Transition Pro est le réseau des commissions paritaires interprofessionnelles régionales (CPIR), au nombre de 18, chargées de gérer le financement du Projet de transition professionnelle. Chaque association régionale reçoit de France compétences une dotation correspondant à la collecte CPF-CDD de sa région. En 2022, environ 25 800 projets de transition professionnelle ont été financés en France, pour un montant moyen de prise en charge de l'ordre de 14 000 € par dossier.

Conseiller en évolution professionnelle

Le Conseiller en évolution professionnelle (CEP) offre un accompagnement gratuit à tout actif souhaitant faire le point sur sa situation professionnelle, identifier des formations adaptées et construire un plan de financement. Pour les salariés, le service est assuré depuis 2020 par des opérateurs régionaux sélectionnés par appels d'offres nationaux (notamment les associations Transition Pro, l'Apec pour les cadres, Cap emploi pour les travailleurs en situation de handicap). Pour les demandeurs d'emploi, le CEP est assuré par France Travail.

Certification et valorisation des formations

Bilan de compétences

Le Bilan de compétences analyse les compétences professionnelles et personnelles d'un actif afin de définir un projet professionnel ou un besoin de formation. D'une durée maximale de 24 heures réparties sur plusieurs semaines, il est réalisé par un Organisme de formation ou un cabinet spécialisé agréé. Il est éligible au Compte personnel de formation et peut également être pris en charge par l'employeur dans le cadre du Plan de développement des compétences ou par France Travail pour les demandeurs d'emploi.

Validation des acquis de l'expérience

La Validation des acquis de l'expérience (VAE) permet à toute personne justifiant d'au moins un an d'expérience professionnelle en rapport avec la certification visée d'obtenir tout ou partie d'un Titre professionnel, d'un Certificat d'aptitude professionnelle (CAP) ou d'un Brevet de technicien supérieur (BTS) inscrit au RNCP. Elle est éligible au CPF depuis la loi du 5 septembre 2018 et peut aussi être financée par l'OPCO dans le cadre du Plan de développement des compétences ou par France Travail. La loi du 21 décembre 2022 (loi Marché du travail) a simplifié les procédures et créé un groupement d'intérêt public dédié à la VAE.

Blocs de compétences

La Formation certifiante peut être suivie par blocs de compétences : chaque bloc est une unité constitutive d'une certification inscrite au RNCP, acquis séparément et capitalisable dans le temps. Cette modularisation facilite le financement fractionné via le CPF, chaque bloc étant éligible indépendamment des autres unités, dans la limite des plafonds définis par France compétences.
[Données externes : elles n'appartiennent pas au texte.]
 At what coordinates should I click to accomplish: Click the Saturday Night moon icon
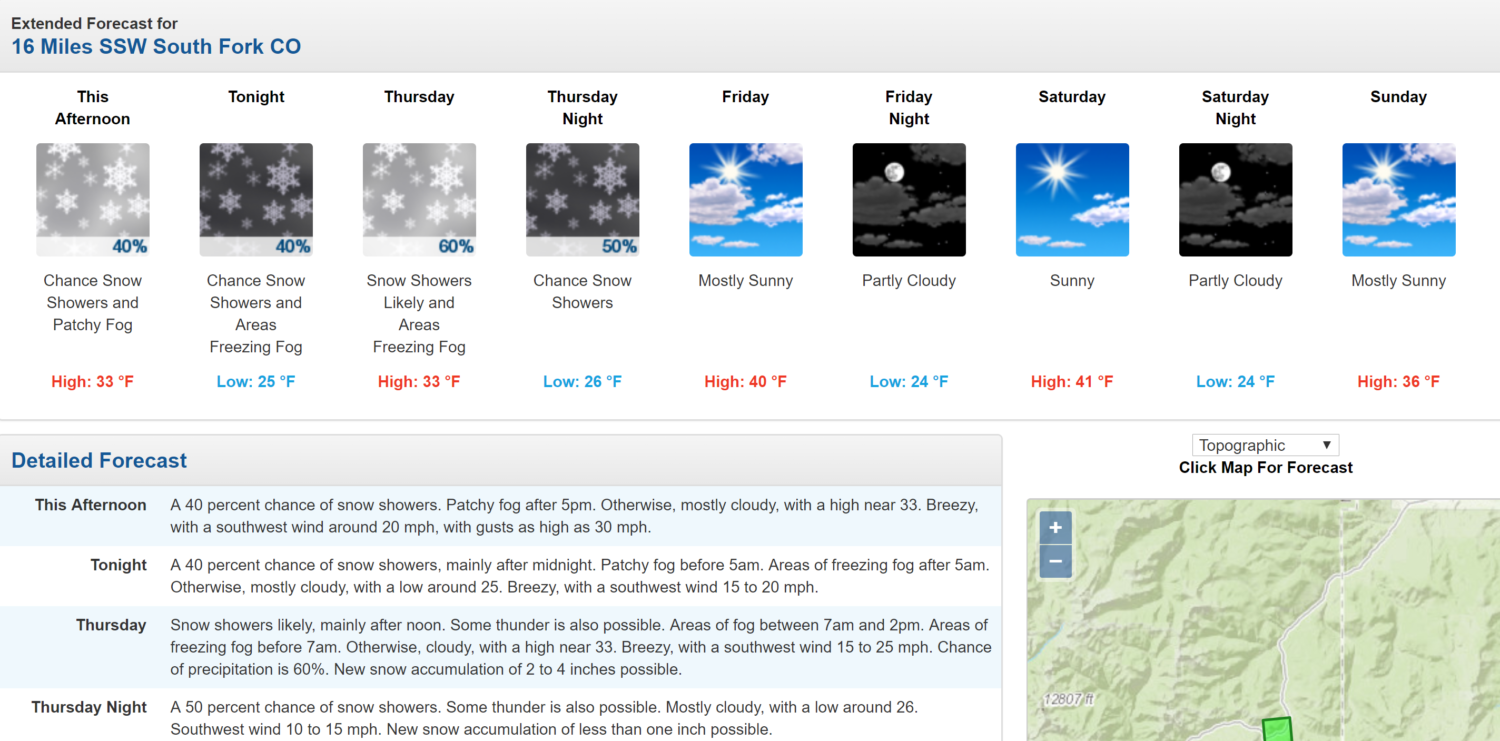[x=1236, y=200]
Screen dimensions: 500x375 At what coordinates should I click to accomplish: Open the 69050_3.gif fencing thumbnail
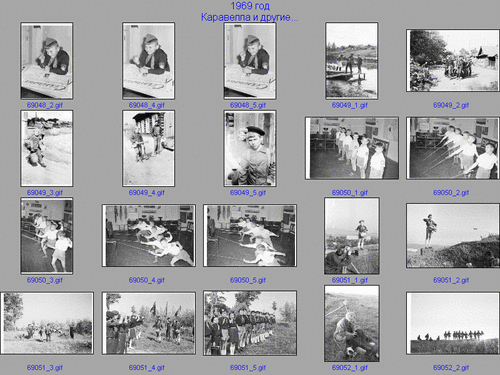(47, 236)
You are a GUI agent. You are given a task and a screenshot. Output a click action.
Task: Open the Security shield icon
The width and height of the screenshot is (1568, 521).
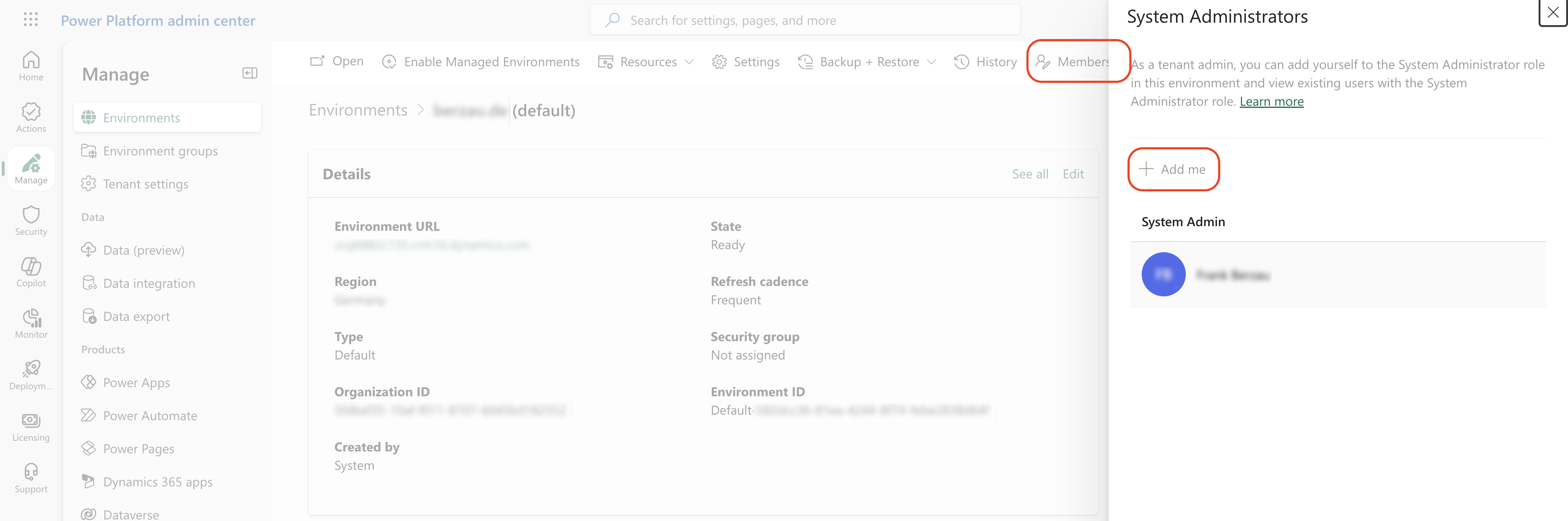(x=31, y=220)

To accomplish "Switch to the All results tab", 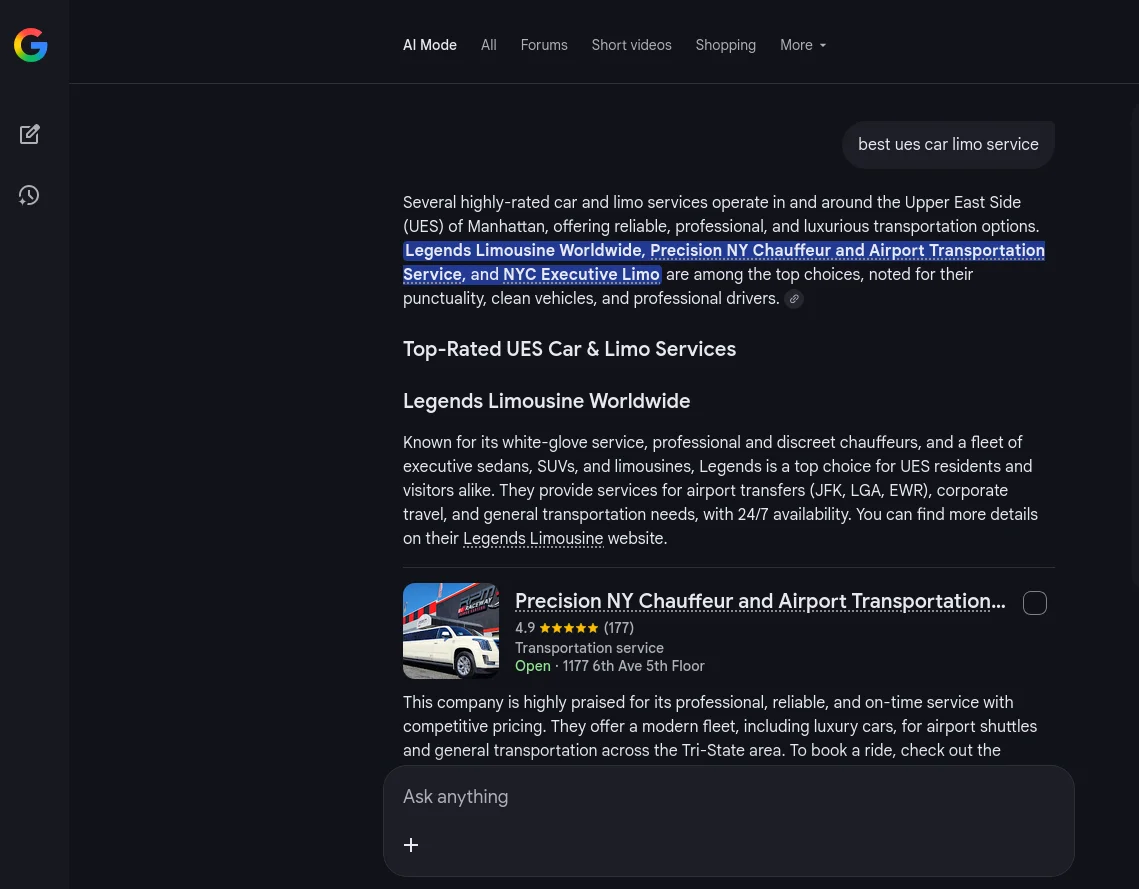I will coord(488,45).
Évolutions récentes et enjeux financiers

Le financement de la formation professionnelle est soumis à des révisions fréquentes. Parmi les changements intervenus entre 2022 et 2025 :

  • La centralisation de la collecte sur les URSSAF depuis le 1er janvier 2022 a retiré aux OPCO leur rôle de collecteurs tout en maintenant leur fonction d'opérateurs de financement et d'accompagnement des entreprises.
  • L'introduction du reste à charge CPF de 100 € le 2 mai 2024 vise à freiner la progression des dépenses et à responsabiliser les titulaires dans leurs choix de formation.
  • Le déficit de France compétences atteignait environ 6,5 milliards d'euros fin 2022, lié au développement exponentiel de l'apprentissage (multiplié par trois entre 2018 et 2022) et à la montée en puissance des dépenses CPF.
  • La question du financement à long terme de l'apprentissage reste posée : le coût des contrats, intégralement supporté par France compétences sur les fonds collectés, progresse plus vite que les recettes issues de la taxe d'apprentissage.

Ces tensions structurelles illustrent les arbitrages permanents entre universalité des droits individuels à la formation, ciblage des publics les moins qualifiés et équilibre financier global du système.